Reste le cas de Romain Gary dont la rencontre avec le cinéma constitue l’aboutissement de sa recherche esthétique. Paradoxalement, un aspect aujourd’hui totalement oublié. A telle enseigne que son oeuvre de réalisateur est totalement invisible. Alors qu’il adapte pour John Huston son propre roman Les Racines du Ciel – dont il déteste le résultat –, il fricote à Hollywood avant de devenir consul de France. Poste qui lui permettra d’être l’un des acteurs les plus actifs dans un événement majeur de l’histoire de la censure : l’interdiction de projection en France de Les Sentiers de la gloire, de Stanley Kubrick. Censure qui allait ironiquement le frapper dix ans plus tard avec son premier film, adapté de son propre roman, Les Oiseaux vont mourir au Pérou, en plein printemps 1968. Pourtant gros succès public en salles, "beau film fragile et majestueux", ancêtre de Nymphomaniac, avec des fulgurances picturales à la Chirico, et dont les gros plans rappellent parfois Bergman, avec un casting incroyable - Jean Seberg, Maurice Ronet, Pierre Brasseur, Danielle Darrieux – le 1er film de l'auteur des Promesses de l'aube demeure invisible, terni peut-être par son très mauvais second film, Kill.

Zoom sur les contemporains

Michel Houellebecq, of course, tient une place de choix avec un plaidoyer de Frédéric Mercier pour son unique tentative à ce jour de réalisateur, La Possibilité d’une île, qui, bien que considéré comme un nanar, est ici réhabilité ; Emmanuel Carrère, dont l’auteur parvient à embrasser toute l’œuvre, de ses débuts comme critique cinéma (à Positif et Télérama, monographe de Werner Herzog) à celle de cinéaste de fiction et de documentaire (La Moustache, Retour à Kotelnitch), en passant par celle de scénariste et adaptateur (La Classe de neige, Les Revenants). Enfin, un très beau chapitre est consacré à François Bégaudeau, sur un mode admiratif et confraternel, qui met en lumière sa contribution au 7e art, que ce soit en tant que critique, acteur, adaptateur, réalisateur, et écrivain. 

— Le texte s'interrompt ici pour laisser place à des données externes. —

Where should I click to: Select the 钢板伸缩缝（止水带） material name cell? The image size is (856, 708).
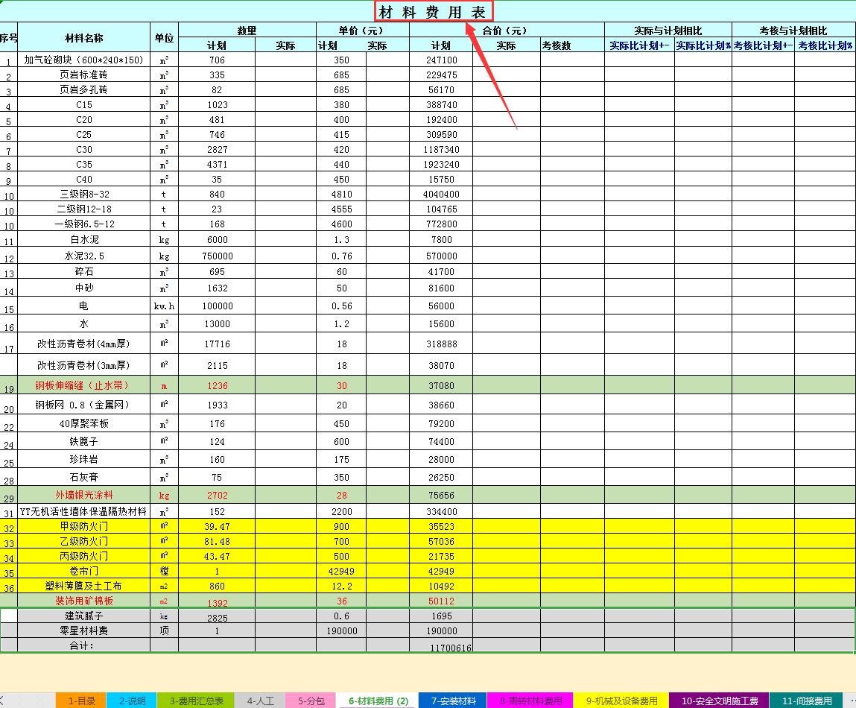point(82,385)
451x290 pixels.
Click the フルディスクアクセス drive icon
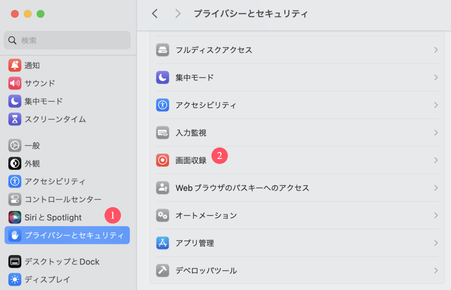(162, 50)
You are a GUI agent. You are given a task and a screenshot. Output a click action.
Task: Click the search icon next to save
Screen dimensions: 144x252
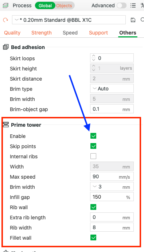point(143,20)
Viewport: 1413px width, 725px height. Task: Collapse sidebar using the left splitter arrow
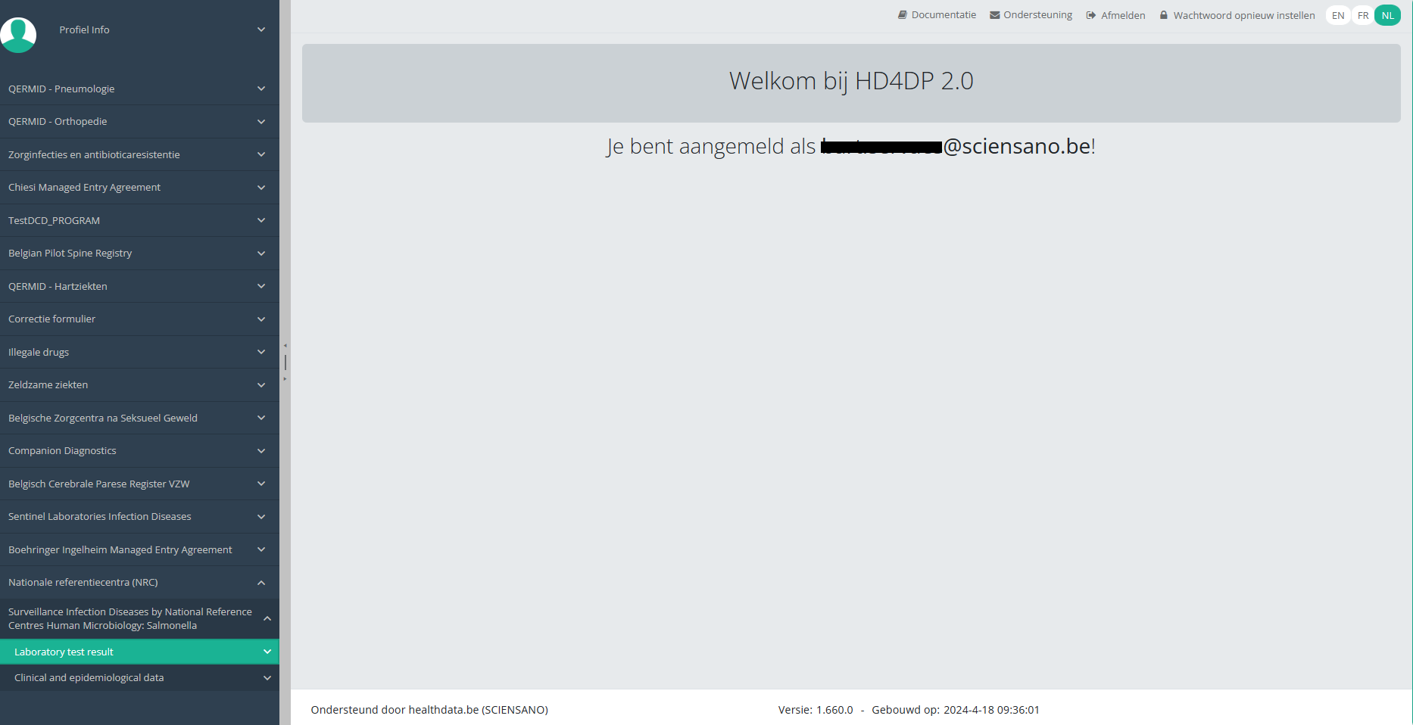point(285,346)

Arnaud Desplechin, Eric Rohmer, François Truffaut, Eric Vuillard, autant de noms traités dans cette anthologie, que je vous laisse le bonheur de découvrir. Autant de surprises qui alimentent une lecture constamment jouissive par les angles inédits qu’elle offre sur des artistes souvent négligés ou abordés sous le seul angle de la littérature ou du cinéma.

Eloge du pas de côté

Un très beau travelling avant, qui se lit comme un dictionnaire amoureux : gourmandises et pépites s’y cachent pour celles et ceux qui sauraient s’y aventurer, faire un pas de côté, comme tous ces explorateurs de la littérature et du cinéma en France. Au sortir de cette somme, ample, généreuse, fournie, riche en annotations et index, on en demande encore : à quand un équivalent pour les autres cinématographies – italiennes et américaines, notamment ? A quand un dictionnaire amoureux des réalisateurs devenus écrivains par amour de la littérature – je pense à Elia Kazan, Ingmar Bergman, Satyajit Ray ou Michelangelo Antonioni ?

Enfin, au-delà du portrait qu’il brosse de ces écrivains de l’ombre, de l’impressionnant travail d’investigation et d’exploration effectué par Frédéric Mercier, l’ouvrage s’avère in fine bien plus que ce qu’il veut être : une véritable ode à la prise de risque, à l’aventure, au pas de côté, comme source de régénération et de regain créatifs. En somme, un véritable manifeste qui appelle à casser les silos, briser les images toutes faites et établir davantage de transfuges entre les arts. 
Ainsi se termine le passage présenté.